El prototipo HYPROSI abre el camino a coches de hidrógeno más seguros

El prototipo HYPROSI abre el camino a coches de hidrógeno más seguros

HYPROSI es el nombre que recibe el prototipo a escala de un coche que almacena y genera hidrógeno de forma segura y es capaz de utilizarlo como combustible. Esta hallazgo, que precisa aún de un mayor desarrollo, podría contribuir mejorar la seguridad de los coches de hidrógeno en el futuro. Hoy, a pesar del desarrollo de tanques para evitar cualquier tipo de fuga, los coches que utilizan esta tecnología se enfrentan al problema del almacenamiento de este gas, muy inflamable, a alta presión.

Este nuevo procedimiento constituye un avance importante, ya que permite solucionar la problemática del almacenamiento y peligrosidad de la acumulación de gases en el automóvil, siendo únicamente líquidos los componentes a tener en cuenta dentro del sistema.
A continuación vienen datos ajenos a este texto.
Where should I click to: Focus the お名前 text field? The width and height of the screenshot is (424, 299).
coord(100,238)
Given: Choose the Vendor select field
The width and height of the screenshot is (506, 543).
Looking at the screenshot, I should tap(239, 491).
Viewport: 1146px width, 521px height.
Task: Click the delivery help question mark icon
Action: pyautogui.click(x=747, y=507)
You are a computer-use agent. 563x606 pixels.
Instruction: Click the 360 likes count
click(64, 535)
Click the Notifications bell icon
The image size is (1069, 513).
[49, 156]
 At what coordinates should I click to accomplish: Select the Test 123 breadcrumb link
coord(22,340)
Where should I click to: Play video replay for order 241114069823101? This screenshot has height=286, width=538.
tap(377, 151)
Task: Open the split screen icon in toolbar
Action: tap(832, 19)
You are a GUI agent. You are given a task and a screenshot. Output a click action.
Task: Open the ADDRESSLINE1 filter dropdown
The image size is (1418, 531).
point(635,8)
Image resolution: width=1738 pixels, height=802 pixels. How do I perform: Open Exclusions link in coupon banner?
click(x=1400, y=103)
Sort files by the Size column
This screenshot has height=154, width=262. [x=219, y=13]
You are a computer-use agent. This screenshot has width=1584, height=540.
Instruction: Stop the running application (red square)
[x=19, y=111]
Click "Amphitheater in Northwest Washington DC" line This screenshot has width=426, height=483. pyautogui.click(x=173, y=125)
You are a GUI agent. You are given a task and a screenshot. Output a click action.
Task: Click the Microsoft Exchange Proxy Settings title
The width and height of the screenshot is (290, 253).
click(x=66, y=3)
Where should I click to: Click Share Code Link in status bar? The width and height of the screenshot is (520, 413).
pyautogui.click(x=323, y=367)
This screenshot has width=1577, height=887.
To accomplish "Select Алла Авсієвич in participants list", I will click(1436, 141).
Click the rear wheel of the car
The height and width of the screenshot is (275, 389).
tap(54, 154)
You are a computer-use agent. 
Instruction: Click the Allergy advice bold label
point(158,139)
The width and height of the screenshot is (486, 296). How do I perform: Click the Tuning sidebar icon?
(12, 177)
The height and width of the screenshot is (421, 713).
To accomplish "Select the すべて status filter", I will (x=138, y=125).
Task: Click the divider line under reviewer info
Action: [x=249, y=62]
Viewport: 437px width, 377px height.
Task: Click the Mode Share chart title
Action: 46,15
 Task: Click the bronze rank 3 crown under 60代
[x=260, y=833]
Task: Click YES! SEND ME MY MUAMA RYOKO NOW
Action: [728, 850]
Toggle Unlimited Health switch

Por ello, la recarga del líquido orgánico en el vehículo podría darse de la misma manera que se reposta un automóvil movido con combustibles fósiles.

uso seguro en coches de hidrógeno

HYPROSI usa un procedimiento que permite la producción eficiente, el almacenaje y el transporte seguro de hidrógeno para su uso en celdas de combustible mediante el empleo de los denominados «líquidos orgánicos portadores de hidrógeno», informa la Universidad Politécnica de Valencia, a través de un comunicado.

Este líquido orgánico portador de hidrógeno es fruto de la combinación entre un silano y un alcohol que, en presencia de un catalizador, permite la generación del mismo  de manera rápida y controlada. La principal ventaja es que la producción del gas se realiza a presión atmosférica y a temperaturas incluso por debajo de los cero grados centígrados.

“Es un proceso versátil desde el punto de vista químico porque existen muchas combinaciones de hidrosilanos y alcoholes que pueden emplearse y se evitan los riesgos de seguridad derivados del almacenamiento del gas a elevada presión”, comenta el investigador José A. Mata, responsable del proyecto HYPROSI.

José A. Mata, responsable del proyecto HYPROSI.

El hidrógeno se produce de forma rápida y eficaz controlándose mediante la utilización de catalizadores. Tanto los líquidos orgánicos empleados, como el catalizador, son estables y pueden utilizarse para producir hidrógeno durante largos periodos de tiempo.

Hidrógeno, la fuente renovable más limpia del planeta

En la prueba de concepto realizada con el prototipo (vehículo eléctrico) se ha conseguido un caudal de hidrógeno óptimo que actúa como fuente de alimentación de una pila de combustible. Esta pila transforma la energía almacenada en forma de hidrógeno en energía eléctrica que permite impulsar el vehículo. La ventaja de este tipo de pilas es que al hacer reaccionar el hidrógeno y el oxígeno, el único subproducto que se produce es agua; este es el motivo por el que el hidrógeno está considerado como una de las fuentes renovables más limpias del planeta.

«De esta manera, aprovechamos la energía contenida en un líquido orgánico, demostrando su capacidad de almacenamiento y transformando la energía química en eléctrica gracias a la ruptura y formación de enlaces químicos intermoleculares. El próximo paso sería aplicarlo en un prototipo más grande, incluso en un coche de hidrógeno de verdad», explica la investigadora de la UJI María Pilar Borja.

Los resultados que se han obtenido en estas pruebas son muy positivos, aunque se debe seguir trabajando para que esta investigación llegue al mercado de los automóviles, y se pueda aplicar en los coches de hidrógeno del futuro. “Para ello, nuestro próximo reto sería mejorar la eficiencia de la recuperación del silano de partida, así como aumentar la cantidad de hidrógeno que almacena este silano, que en los estudios llevados a cabo es del 6% en peso», apunta Hermenegildo García, investigador del Instituto de Tecnología Química (UPV-CSIC).

Esta innovación ha sido desarrollada y probada con éxito por investigadores del Instituto de Tecnología Química -centro mixto de la Universitat Politècnica de València y el Consejo Superior de Investigaciones Científicas (CSIC)-, el Instituto de Materiales Avanzados de la Universitat Jaume I de Castelló y el Instituto de Síntesis Química y Catálisis Homogénea de la Universidad de Zaragoza-CSIC.